In fact, the new Treasury minister received a visible “well done” from the chancellor, once he sat down yesterday, having dismissively batted away questions on the charge from five MPs.

By contrast, cross-party MPs on the Loan Charge APPG called Mr Norman’s answers “appalling”, “shocking” and “sad,” saying that they demonstrated a “callous attitude.”

‘Misstating’

The minister’s answers also sounded like personal attacks, such as when he accused Justine Greening MP of “misstating the case”, when she said some taxpayers were mis-sold products.

Similarly, David Davis MP, once tipped as a Tory leader, was insinuated to be a hypocrite, in return for asking about the Treasury’s assessment of the charge’s impact on mental health.

“May I put on record, my surprise that a former chairman of the Public Accounts Committee,  with its concern of the public finances, should be taking this view,” stabbed Mr Norman.

‘Terrible trap’

The Loan Charge APPG reflected on Twitter: “Shocking to see Jesse Norman respond to David Davis’s question about known loan charge suicides by first ignoring the question, and secondly trying to embarrass him into backing it due to being a member of the PAC.”

Even MPs whose questions Mr Norman decided to group together, and to whom he gave only half-answers to, were not spared the new Treasury minister’s ‘support HMRC’ rhetoric.

For saying “innocent working people are caught in a terrible trap,” Jamie Stone MP was told that “he should be protective of the tax bases more widely” when he speaks about the charge.

Mr Norman added: “He [Mr Stone] should also be perfectly clear that a very large number of people have been using this systematic means to avoid paying tax.

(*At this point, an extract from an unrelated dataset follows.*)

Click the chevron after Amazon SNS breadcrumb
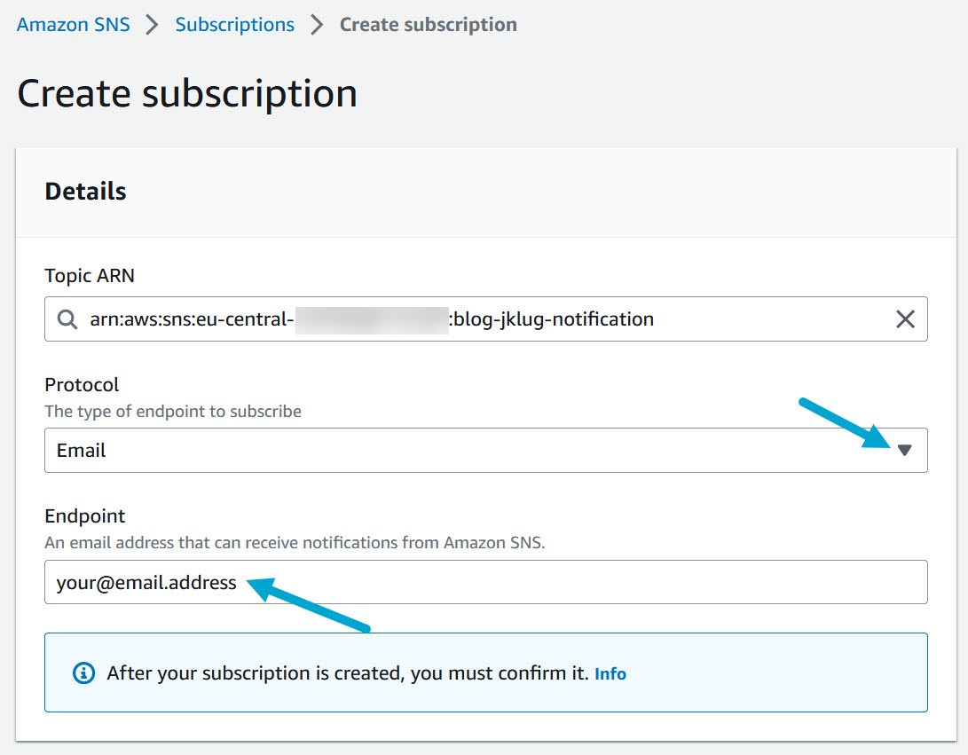968x755 pixels. point(153,25)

The amount potentially payable is over £3billion.”

‘Untrue statements’

This figure is disputed by the Loan Charge APPG, which claims the potential sum payable is nearer £0.8bn, but it warns that Mr Norman is simply repeating HMT’s “untrue statements.”

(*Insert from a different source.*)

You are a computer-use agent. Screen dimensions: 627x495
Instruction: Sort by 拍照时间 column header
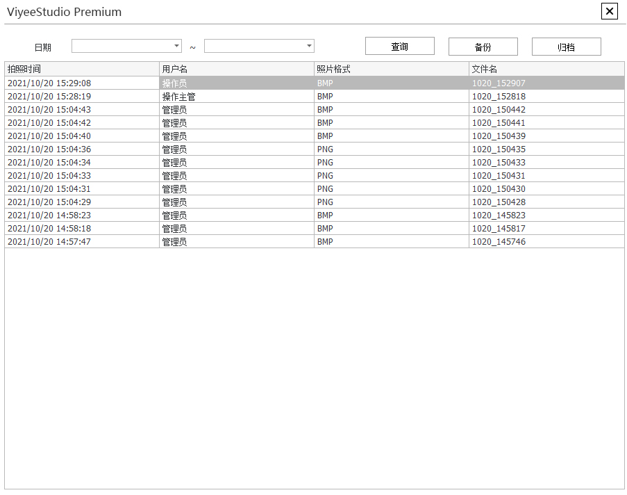point(82,69)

Other numbers Mr Norman cited, which have also already been discredited or had their context muddied, include “100 promoters under civil enquiry” and ‘six individuals arrested on suspicion of promoting fraudulent loan charge arrangements.’ 

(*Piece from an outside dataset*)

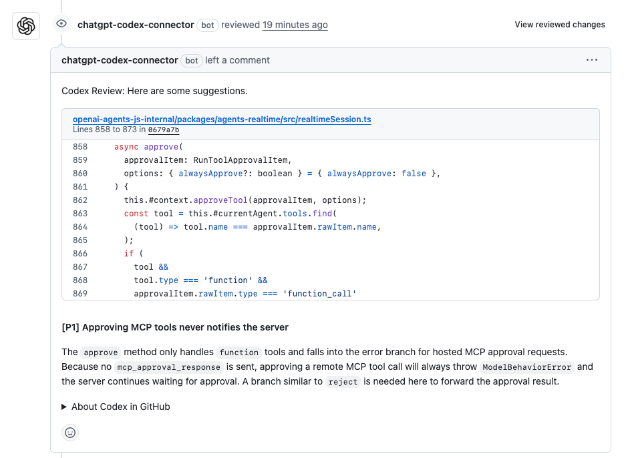Open the View reviewed changes link
Viewport: 634px width, 458px height.
(x=560, y=24)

Yet it is a number from the Conservatives’ Mr Davis with more tragic connotations that was either overlooked by the new financial secretary to the Treasury yesterday, or ignored. 

“The Loan Charge APPG claims evidence of four suicides -- related to the loan charge,” the Tory backbencher said.

“So could the minister now tell us what effect the Treasury believes their policy has had on the mental health of all the people subject to [HMRC] pursuit now, in both the public and private sectors?”

‘Very adversely affected’

The most relevant part of Mr Norman’s response to Mr Davis was: “There are some people who may have been very adversely affected in mental health terms and we must protect them at all times and with all the measures that we properly can.”

In the same breath however, the minister added: “HMRC is attempting to do that, [but] there is a much wider and larger number of people who are simply seeking to avoid paying tax due.”

The Loan Charge APPG tweeted: “So sad that…[Mr] Norman shows a callous attitude to the fact that thousands of people are facing anguish over the Loan Charge and ignores questions raising the known suicides. We will send him the testimony from the family of one victim.”

‘Signs were there’

Towards the end of his questions, Mr Norman was asked twice to give the Loan Charge a “fresh look”, including by Labour’s Nic Dakin, but the MP was not given a straight answer.

The Treasury’s Mr Norman would only say: “May I just also remind the gentleman, that there were other signs that indicated to people they were in these tax avoidance schemes, for example a very low or relatively low effective rate of tax.”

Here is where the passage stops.